EXCERTO APRESENTADO:
::::

Estas são algumas das propostas lançadas pelos magistrados judiciais e que são o mote para a conferência – promovida pelo Tribunal Judicial da Comarca de Lisboa com o apoio do Conselho Superior da Magistratura (CSM) – que esta quinta e sexta-feira junta juízes, inspetores da PJ, advogados, académicos, oficiais de justiça e jornalistas. De fora ficaram os magistrados do Ministério Público, por imposição da Procuradora-Geral da República (PGR).

Nos últimos dois anos, os Gabinetes de Apoio aos juízes e ao presidente da Comarca realizaram um estudo, que é agora apresentado, realizado a partir de 140 processos de criminalidade altamente complexa, distribuídos na comarca de Lisboa desde 2013 até 2023. Entre eles estão processos como o do BPN, o caso EDP (que envolve Ricardo Salgado e Manuel Pinho) e a Operação Marquês, mas exclui a mais recente Operação Influencer e um dos maiores processos da justiça portuguesa, o caso do Universo Espírito Santo.

Arguidos da Operação Marquês: José Sócrates, Carlos Santos Silva, Ricardo Salgado e Armando Vara.

O CSM explica que “os megaprocessos, conhecidos por serem complexos, pela natureza dos crimes, número de intervenientes e meios de prova apresentados, impõem necessidades logísticas superiores aos processos comuns e, por isso, não permitem o tratamento e julgamento no tempo considerado adequado, levando, muitas vezes, a que a imagem da Justiça saia prejudicada”.

::::

DADOS ARMAZENADOS:
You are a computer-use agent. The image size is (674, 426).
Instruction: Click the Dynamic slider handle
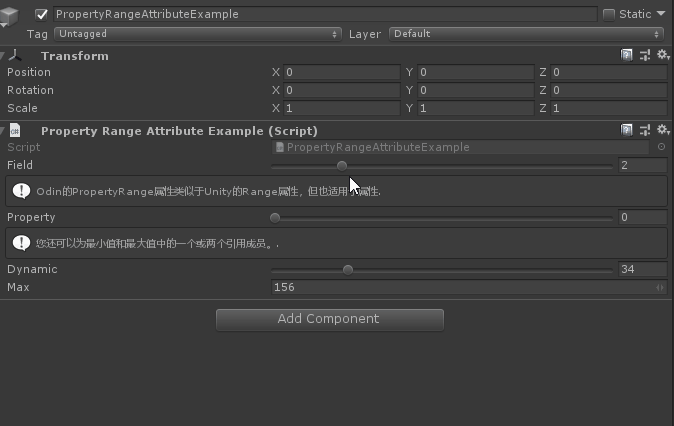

::::

COMPLETE O SEGUINTE:
[1] Duplique o excerto sobre os megaprocessos tal como está, de "Estas são algumas" até "da República (PGR).".
[2] Que arguidos da Operação Marquês são nomeados no excerto sobre os megaprocessos?

RESULTADOS POR TAREFA:
[1]
Estas são algumas das propostas lançadas pelos magistrados judiciais e que são o mote para a conferência – promovida pelo Tribunal Judicial da Comarca de Lisboa com o apoio do Conselho Superior da Magistratura (CSM) – que esta quinta e sexta-feira junta juízes, inspetores da PJ, advogados, académicos, oficiais de justiça e jornalistas. De fora ficaram os magistrados do Ministério Público, por imposição da Procuradora-Geral da República (PGR).

[2] José Sócrates, Carlos Santos Silva, Ricardo Salgado e Armando Vara.